Nonclassical Pathways of Protein Crystallization in the Presence of Multivalent Metal Ions

Using bovine beta-lactoglobulin as a model system, we have studied the crystallization pathways in the presence of the di- and trivalent salts ZnCl2 and YCl3. Previous work has shown that protein solutions undergo a reentrant condensation (RC) phase behavior in the presence of YCl3, i.e., a condensed phase occurs in between two boundary salt concentrations, c*< c**. In the presence of ZnCl2, c* also exists, but protein solutions with high salt concentrations do not become completely clear at higher protein concentrations (>20 mg/mL). We thus denote this diffuse transition as pseudo-c**. Small angle X-ray scattering measurements show that the effective interactions change from repulsion to attraction near c*, and attractive interactions dominate around pseudoc**. Solutions near c* and pseudo-c** provide the optimized conditions for growth of high quality protein single crystals but with different pathways. While crystal growth near c* follows the classical one-step nucleation pathway, crystallization around pseudo-c** (for zinc) or c** (for yttrium) follows a nonclassical process with an intermediate phase appearing before crystallization. Furthermore, the intermediate phases strongly depend on the crystallization temperature. Samples with high salt concentrations exhibit a typical transition temperature, Ttr, below which the solutions become turbid.

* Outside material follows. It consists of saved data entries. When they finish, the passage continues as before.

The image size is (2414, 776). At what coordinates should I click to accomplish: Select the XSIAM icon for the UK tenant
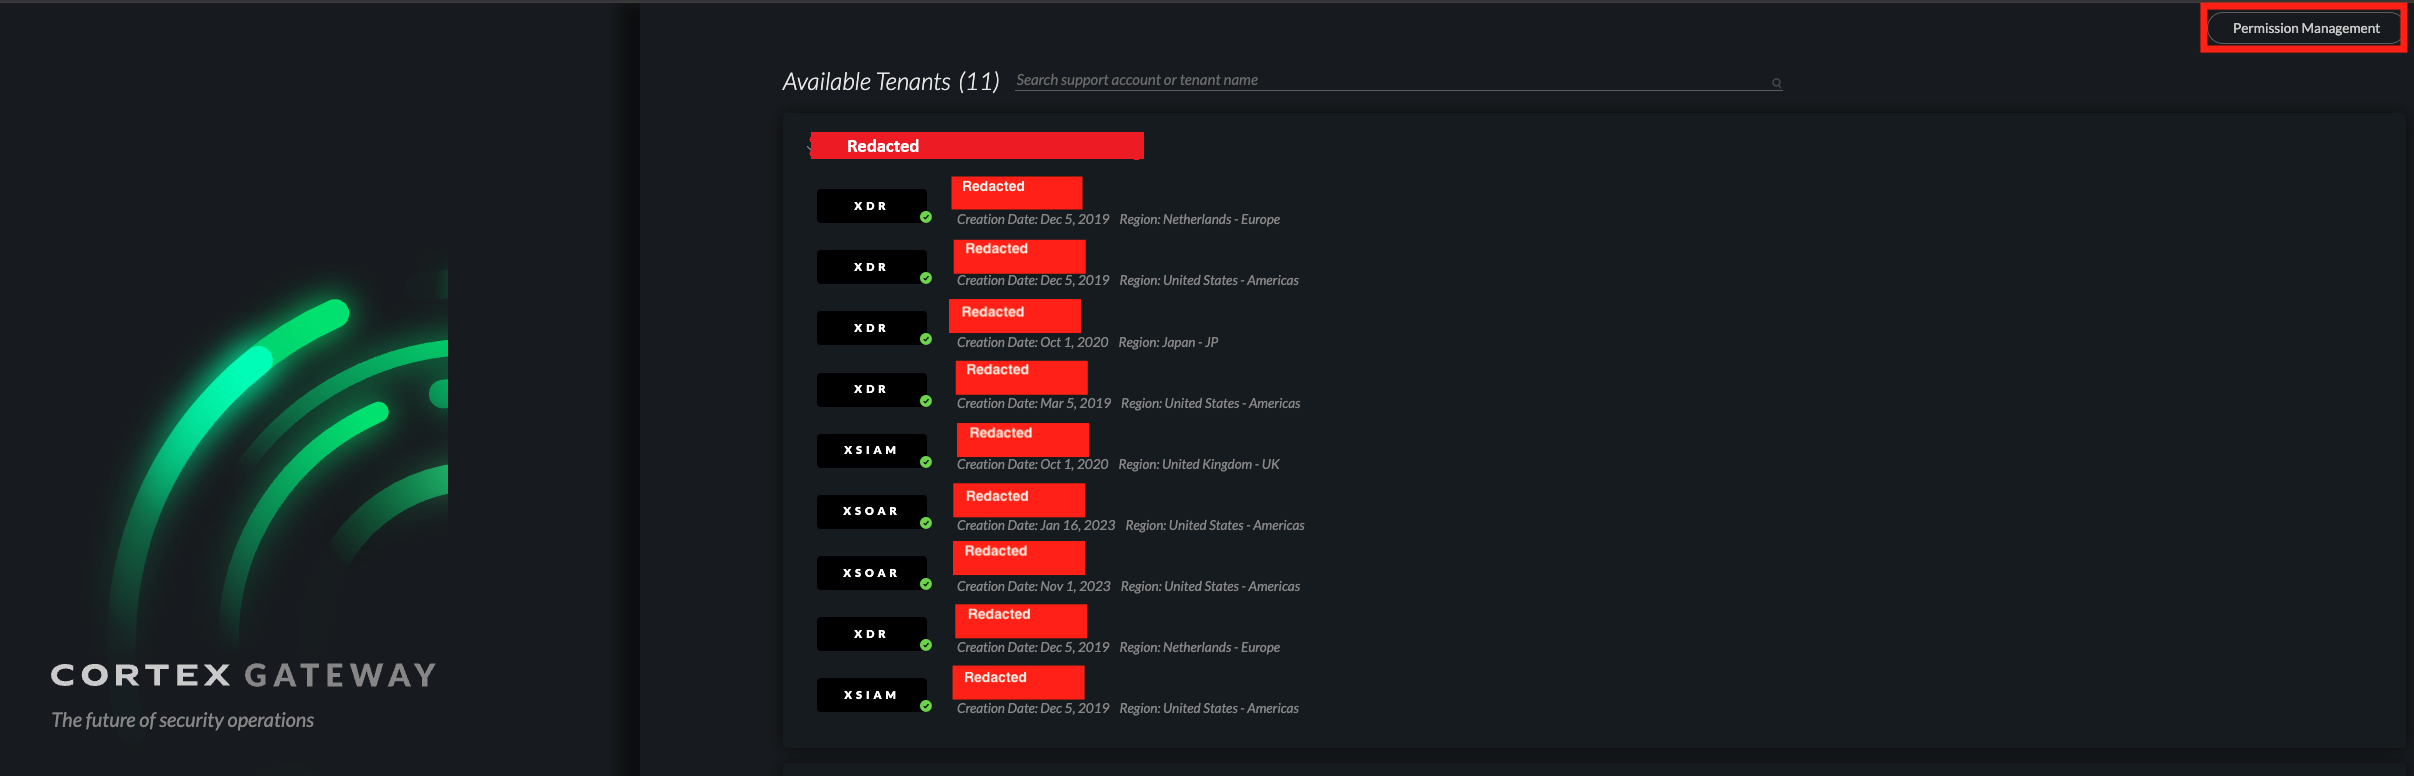[871, 450]
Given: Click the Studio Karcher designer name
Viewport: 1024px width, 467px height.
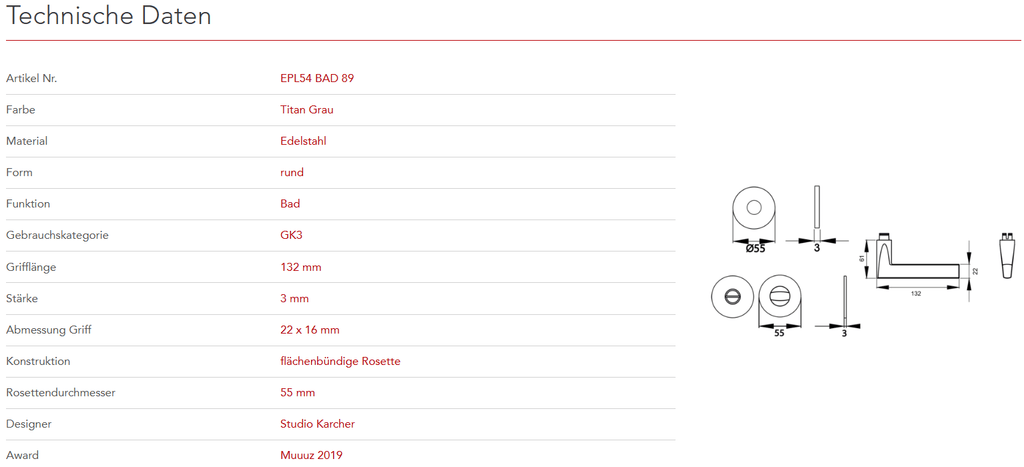Looking at the screenshot, I should [317, 424].
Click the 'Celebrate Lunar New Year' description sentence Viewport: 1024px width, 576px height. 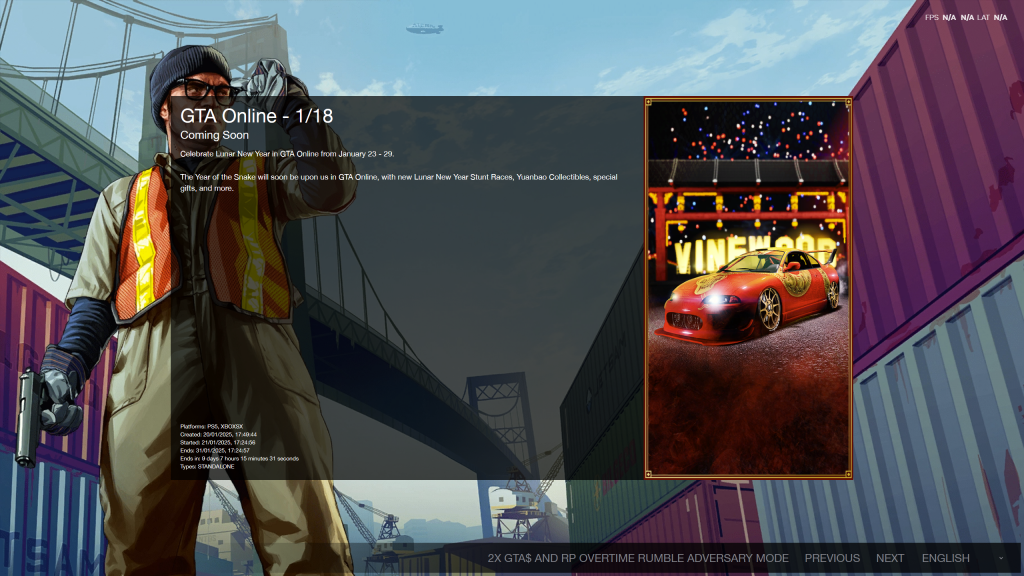[287, 154]
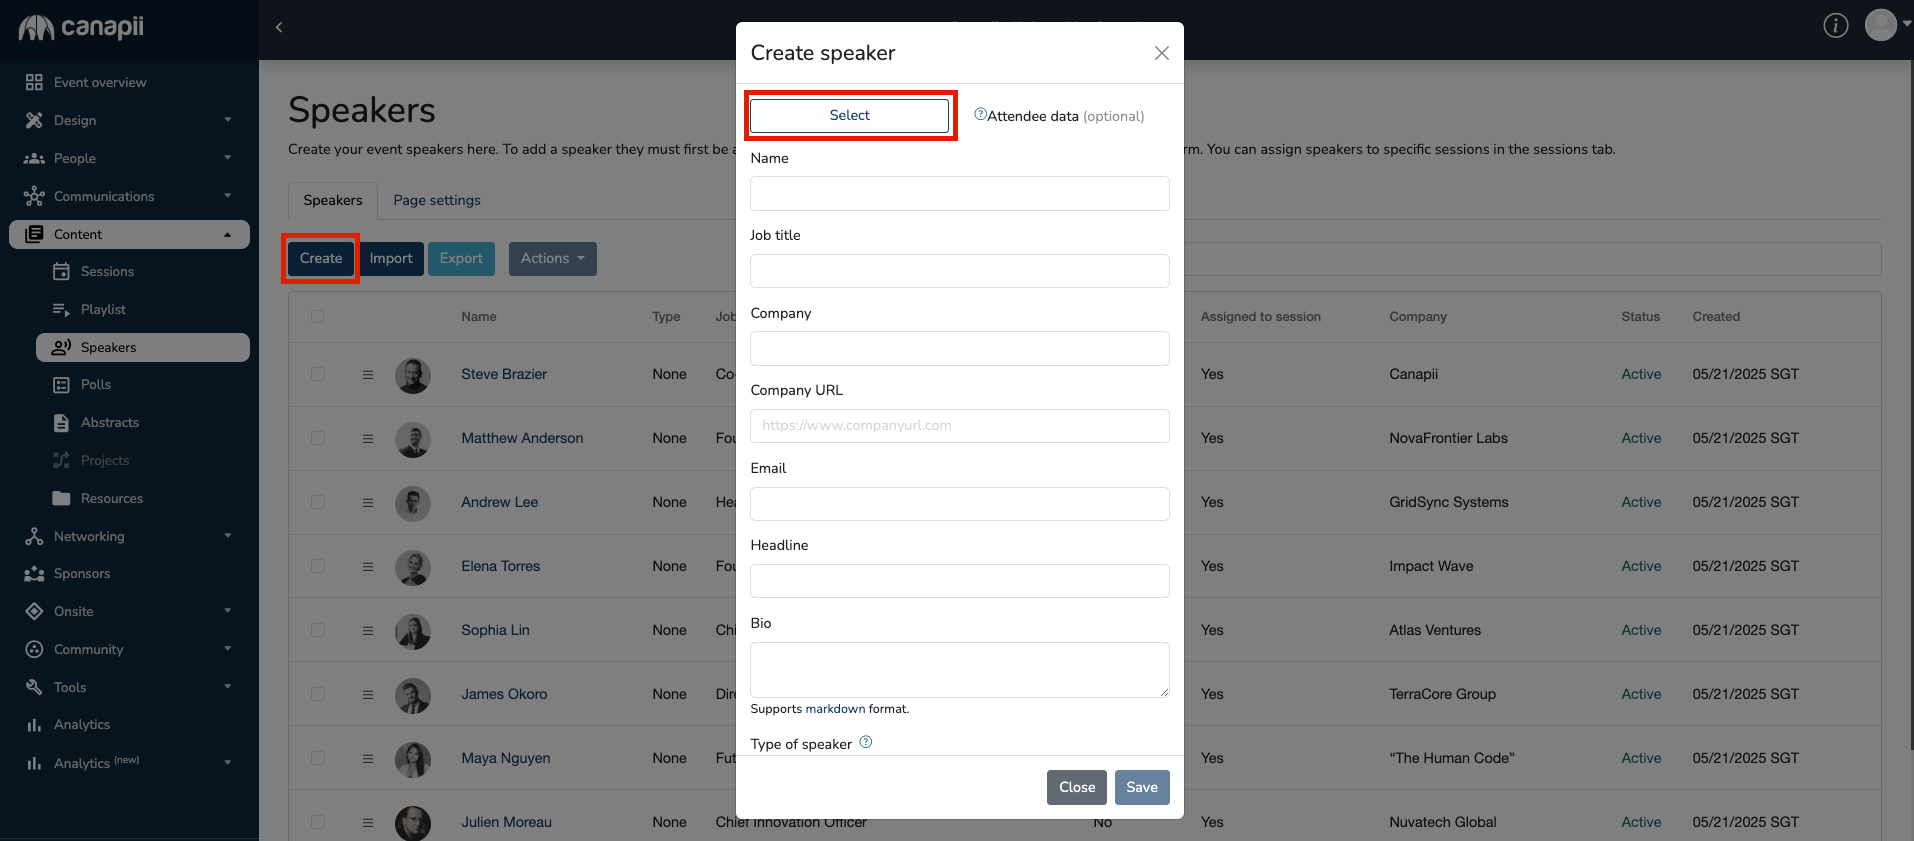This screenshot has height=841, width=1914.
Task: Expand the People menu in sidebar
Action: pos(128,158)
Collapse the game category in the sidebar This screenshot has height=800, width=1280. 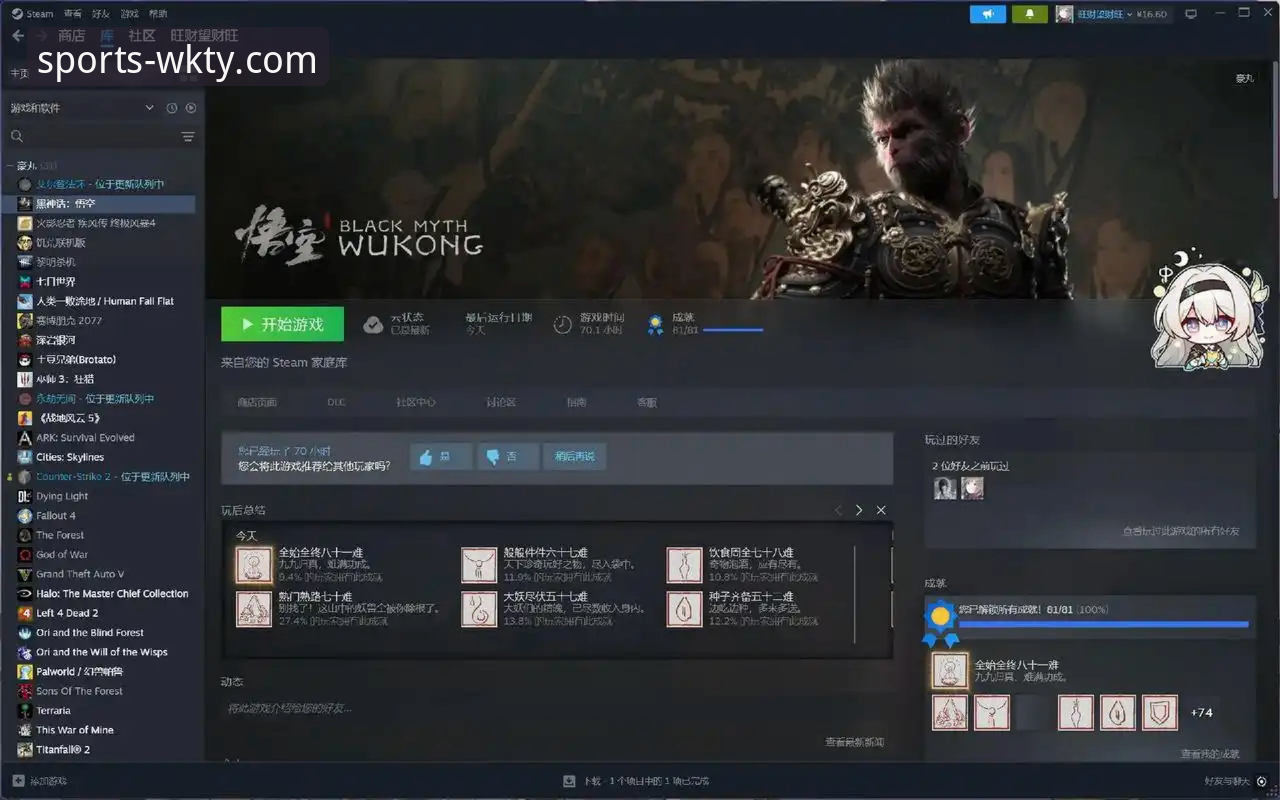9,166
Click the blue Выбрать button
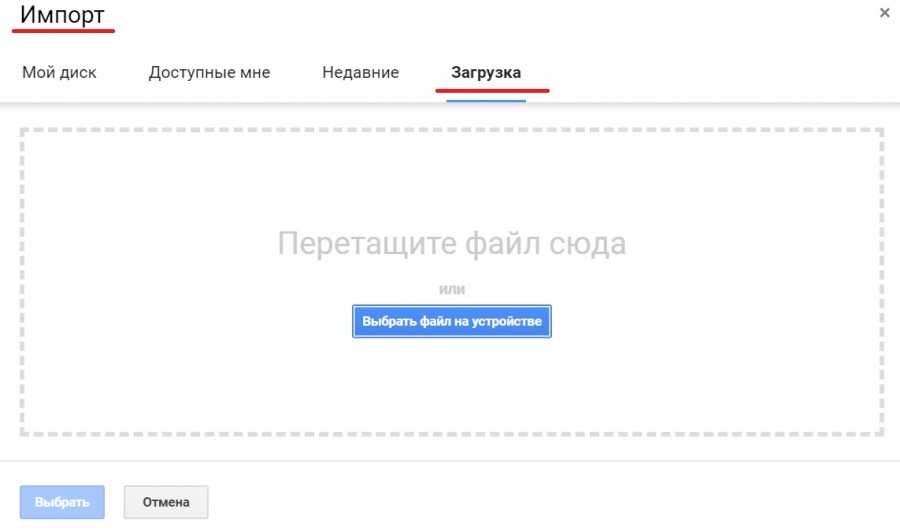Image resolution: width=900 pixels, height=531 pixels. coord(62,502)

When crystallizing near Ttr, the intermediate phase consists of protein clusters; below Ttr, the intermediate phase corresponds to macroscopic protein aggregates which can further relax into a dense liquid phase before crystallization. However, the experimental data cannot distinguish whether nucleation occurs within or outside of the intermediate phase. Possible scenarios are discussed based on the equilibrium phase behavior of colloidal systems with a short-range attraction. The crystallographic analysis of the resulting crystals shows that metal ions are an integral part of the crystal lattice. Both types of metal ions can create new protein contacts in the crystal lattice via bridging; however, yttrium creates more bridging contacts compared to zinc.